##### RECORDS PROVIDED #####

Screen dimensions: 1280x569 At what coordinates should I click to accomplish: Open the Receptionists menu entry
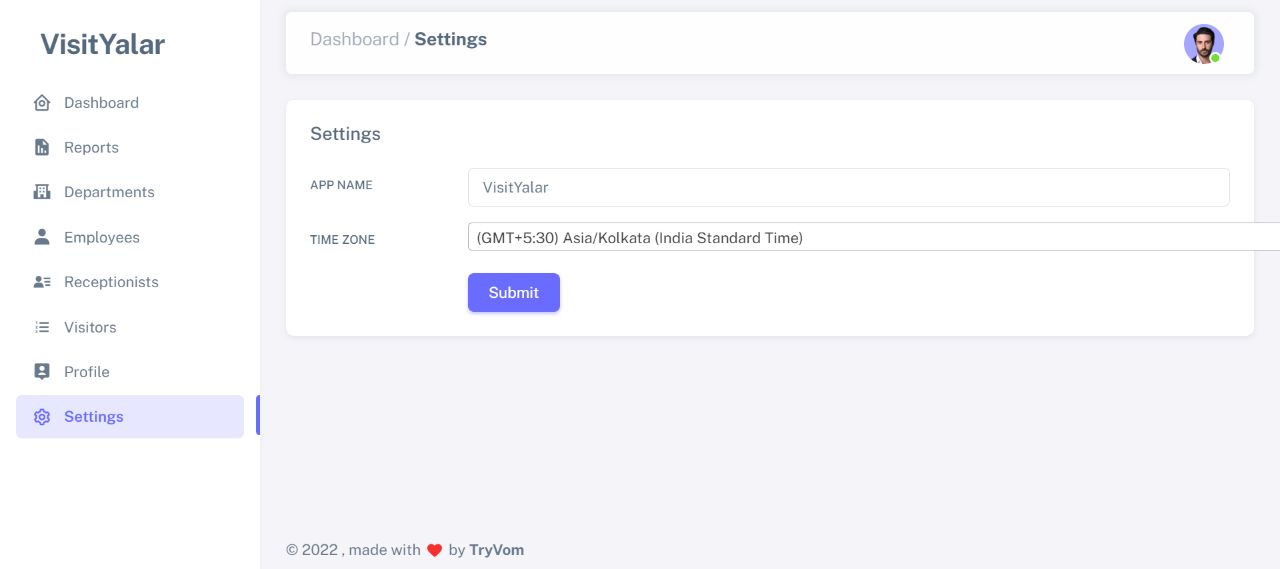111,282
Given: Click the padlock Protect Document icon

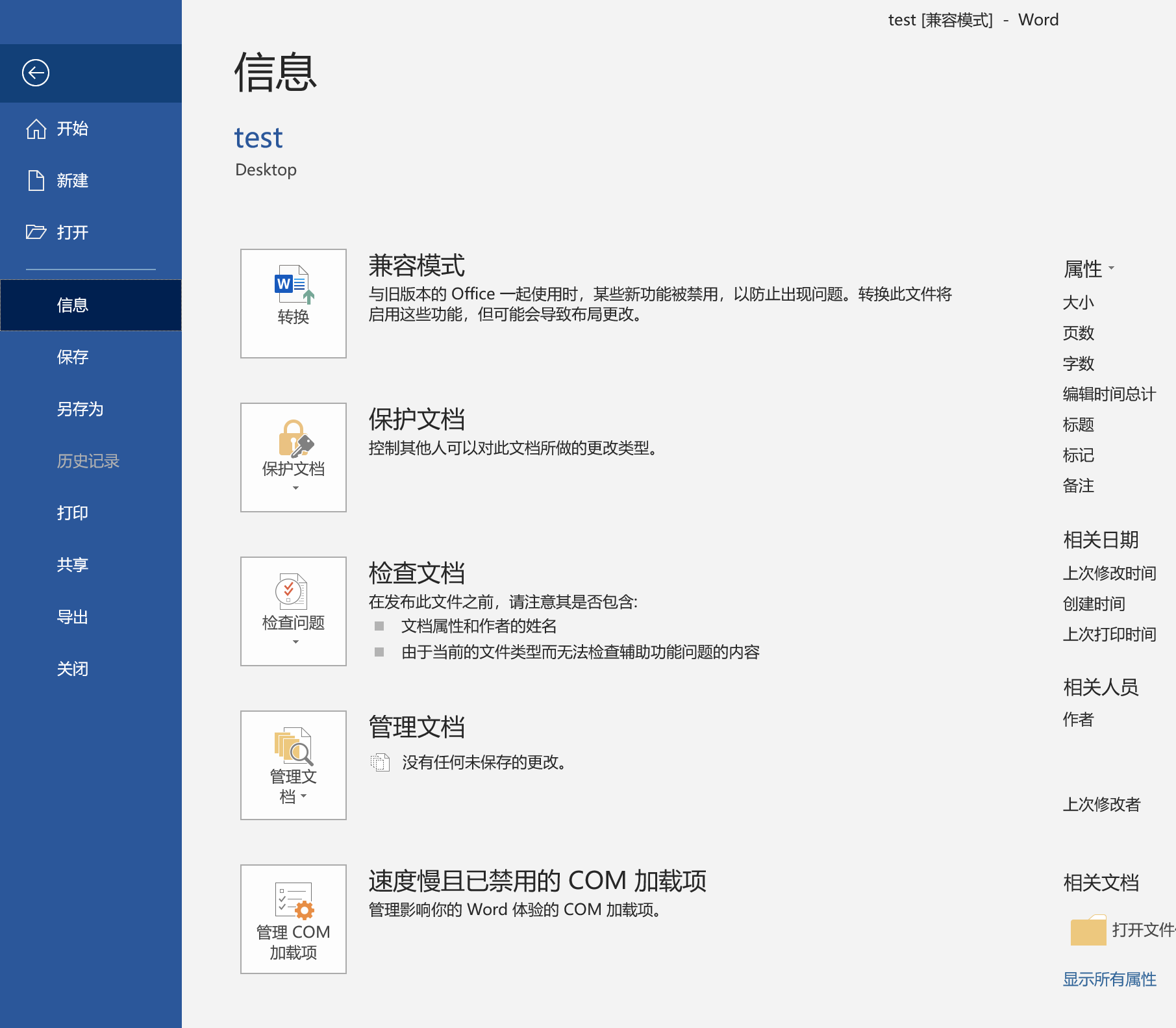Looking at the screenshot, I should point(295,438).
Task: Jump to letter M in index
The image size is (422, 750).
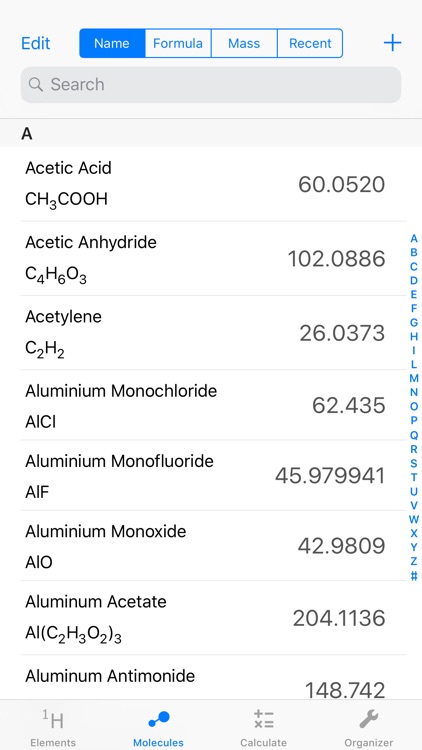Action: 414,378
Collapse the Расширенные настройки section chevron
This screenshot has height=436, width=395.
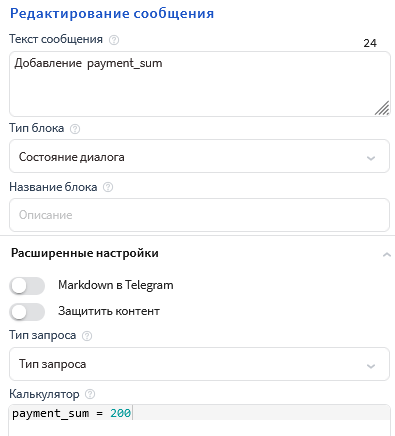point(387,255)
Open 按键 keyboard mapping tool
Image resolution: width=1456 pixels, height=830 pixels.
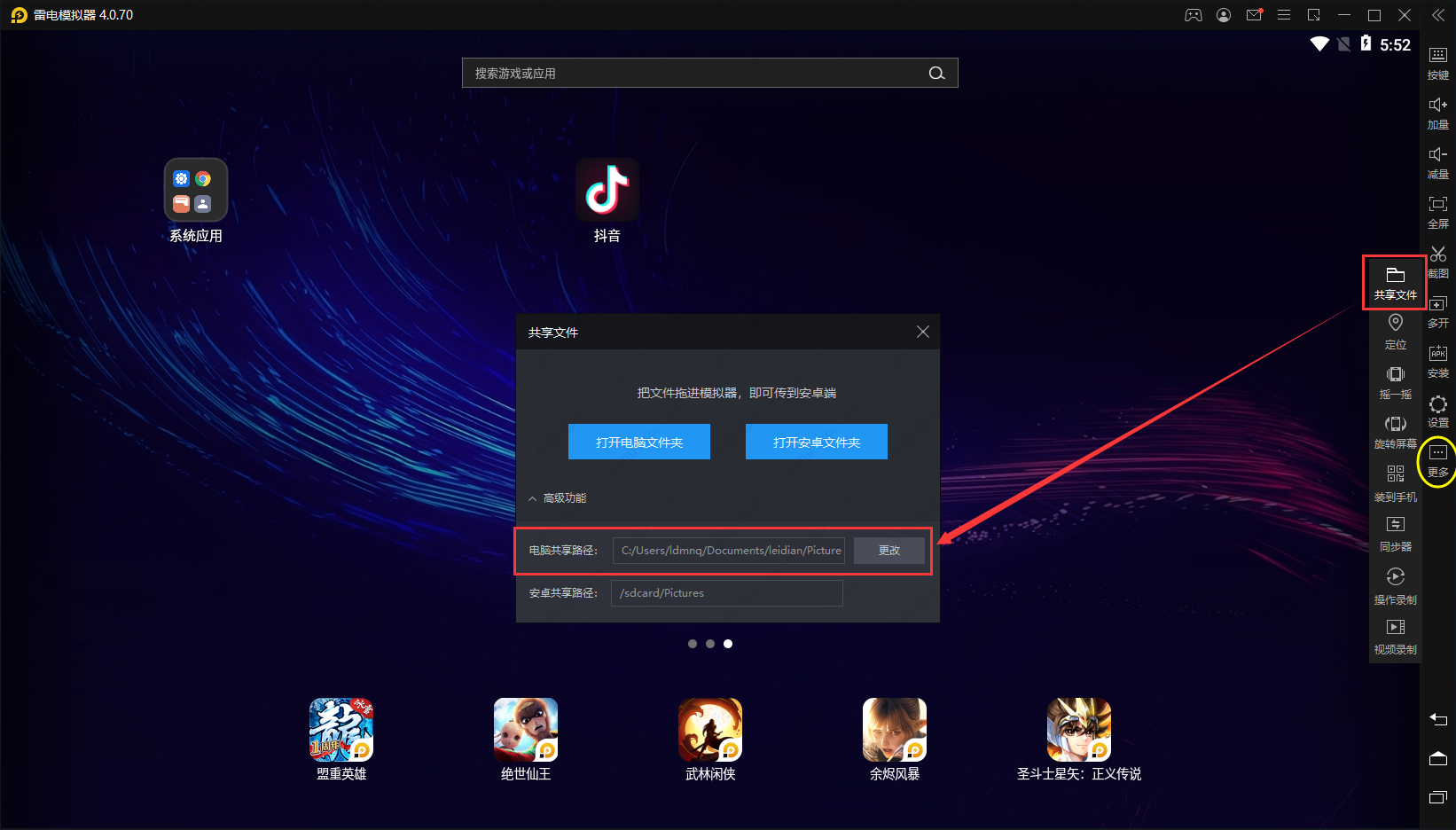coord(1437,62)
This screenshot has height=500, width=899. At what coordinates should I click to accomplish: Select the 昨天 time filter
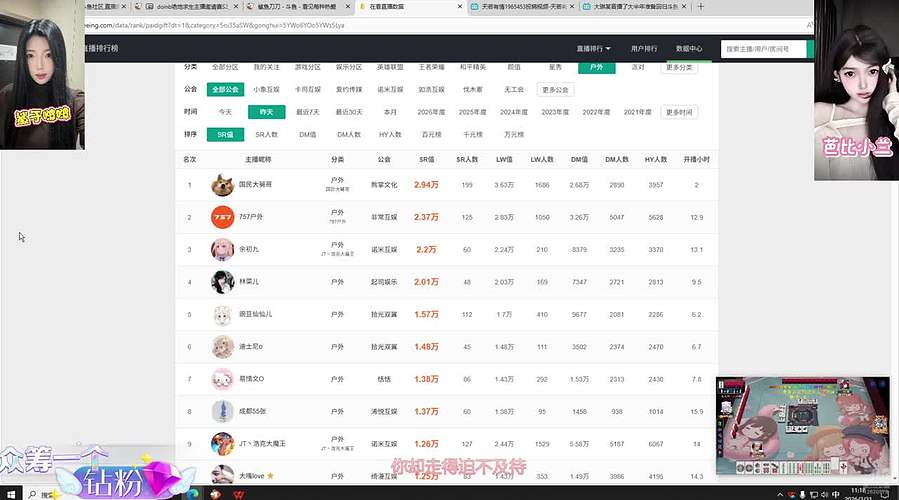(266, 112)
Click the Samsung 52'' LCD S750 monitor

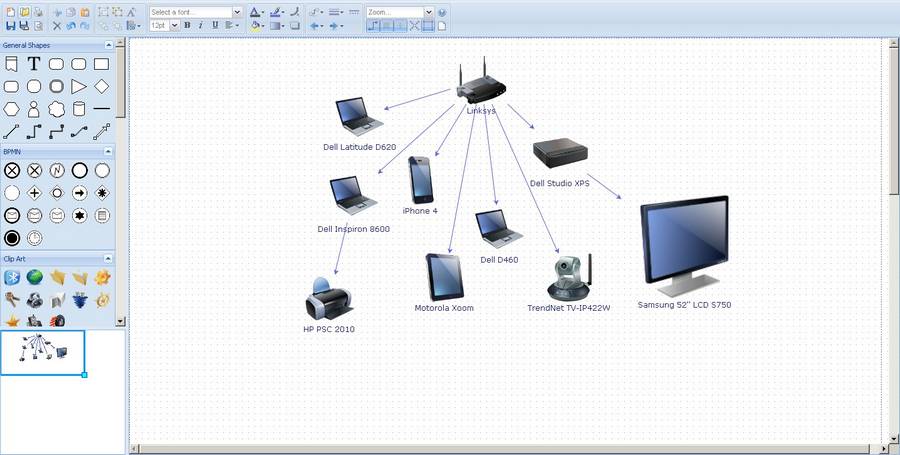click(x=684, y=246)
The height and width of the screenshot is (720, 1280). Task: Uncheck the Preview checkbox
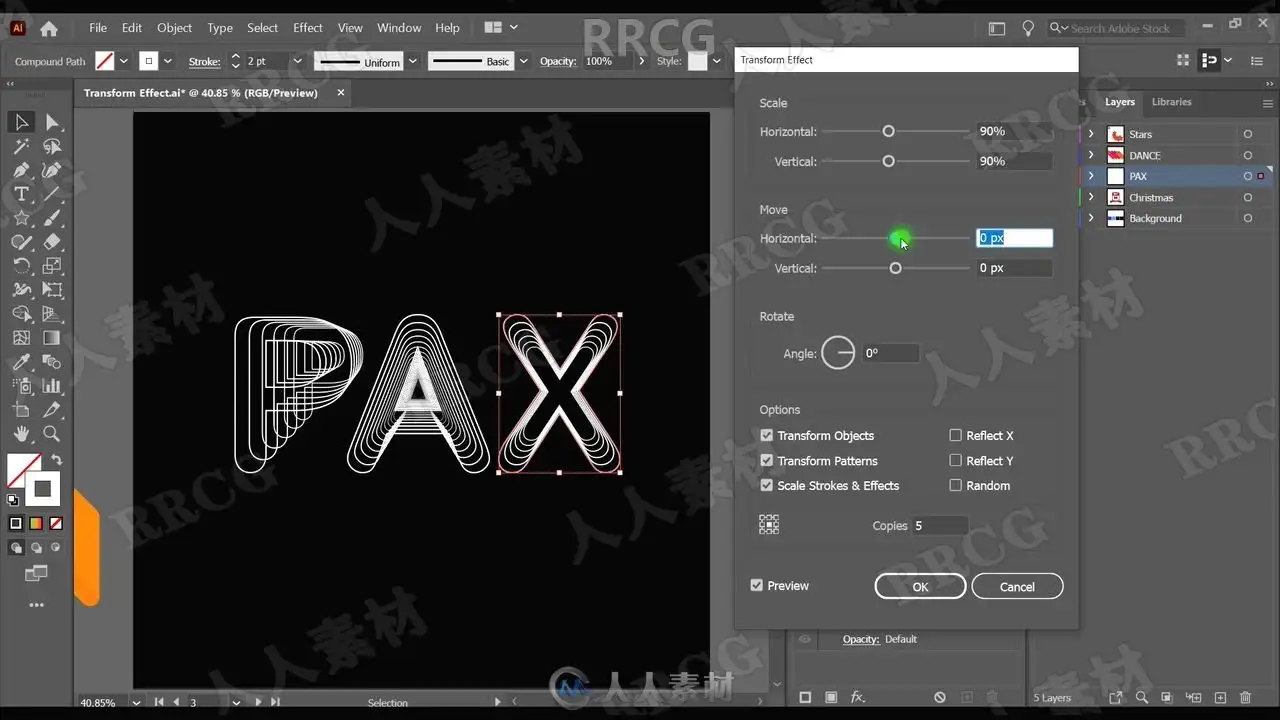pyautogui.click(x=756, y=585)
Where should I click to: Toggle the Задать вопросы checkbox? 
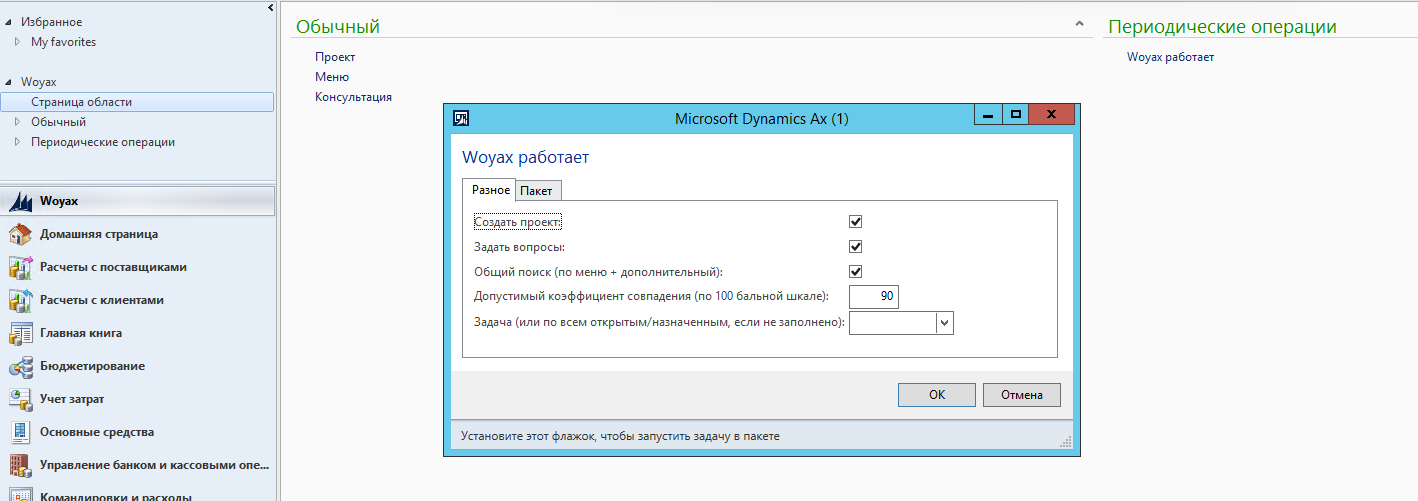(855, 247)
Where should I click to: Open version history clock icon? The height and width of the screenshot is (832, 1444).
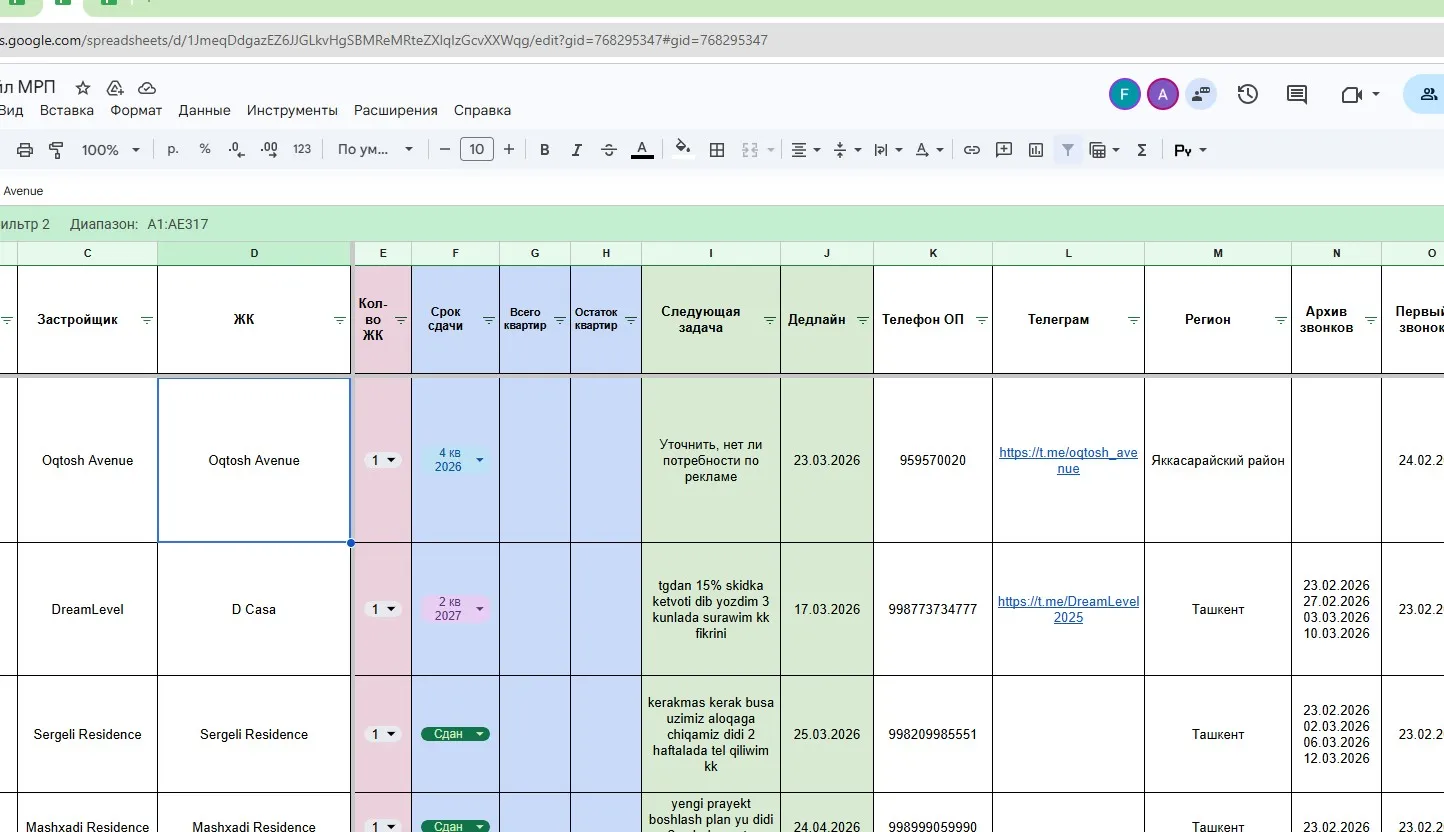[1247, 95]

#####

Pictures excluded, set down all the entries exactly.

▸ TASK RESPONSE:
Screen dimensions: 1280x569 At what coordinates should I click to accomplish: Open the Receptionists menu entry
111,282
Given: Click the padlock Protect Document icon

Looking at the screenshot, I should point(295,438).
Task: Jump to letter M in index
The image size is (422, 750).
Action: 414,378
Collapse the Расширенные настройки section chevron
This screenshot has height=436, width=395.
point(387,255)
Open 按键 keyboard mapping tool
Image resolution: width=1456 pixels, height=830 pixels.
coord(1437,62)
This screenshot has height=500, width=899. At what coordinates should I click to accomplish: Select the 昨天 time filter
(266, 112)
Click the Samsung 52'' LCD S750 monitor

click(x=684, y=246)
The height and width of the screenshot is (720, 1280). Task: Uncheck the Preview checkbox
pyautogui.click(x=756, y=585)
Where should I click to: Toggle the Задать вопросы checkbox? 
(855, 247)
Where should I click to: Open version history clock icon? The height and width of the screenshot is (832, 1444).
[1247, 95]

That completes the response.